Trigonometry

(a) Show that Sin^2 nx－Sin^2 mx = Sin(n+m)x
Sin(n－m)x

Sol

Sin(n+m)x Sin(n－m)x

=(SinnxCosmx+CosnxSinmx)(SinnxCosmx－CosnxSinmx)

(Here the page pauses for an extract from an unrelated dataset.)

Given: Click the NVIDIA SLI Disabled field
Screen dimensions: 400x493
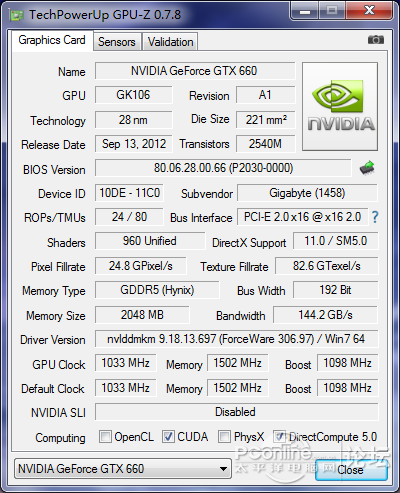Looking at the screenshot, I should 236,412.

=Sin^2 nxCos^2 mx－Cos^2 nxSin^2 mx

=Sin^2 nx(1－Sin^2 mx)－(1－Sin^2 nx)Sin^2 mx

=Sin^2 nx－Sin^2 nxSin^2 mx－Sin^2
mx+Sin^2 nxSin^2 mx

=Sin^2 nx－Sin^2 mx



(b) Hence，solve the equation for Sin^2 3x－Sin^2 2x－Sinx = 0

for 0 <=x<=π

Sol

Sin^2 nx－Sin^2 mx = Sin(n+m)x Sin(n－m)x

So

Sin^2 3x－Sin^2 2x=Sin5xSinx

Sin^2 3x－Sin^2 2x－Sinx = 0

Sin5xSinx－Sinx=0

Sinx(Sin5x－1)=0

Sinx=0 or Sin5x=1

0 <=x<=π

(1) Sinx=0

x=0 or x=π

(2) 0<=5x<=5π

Sin5x=1

5x=π/2 or 5x=5π/2 or 5x=9π/2

x=π/10 or x=π/2
or x=9π/10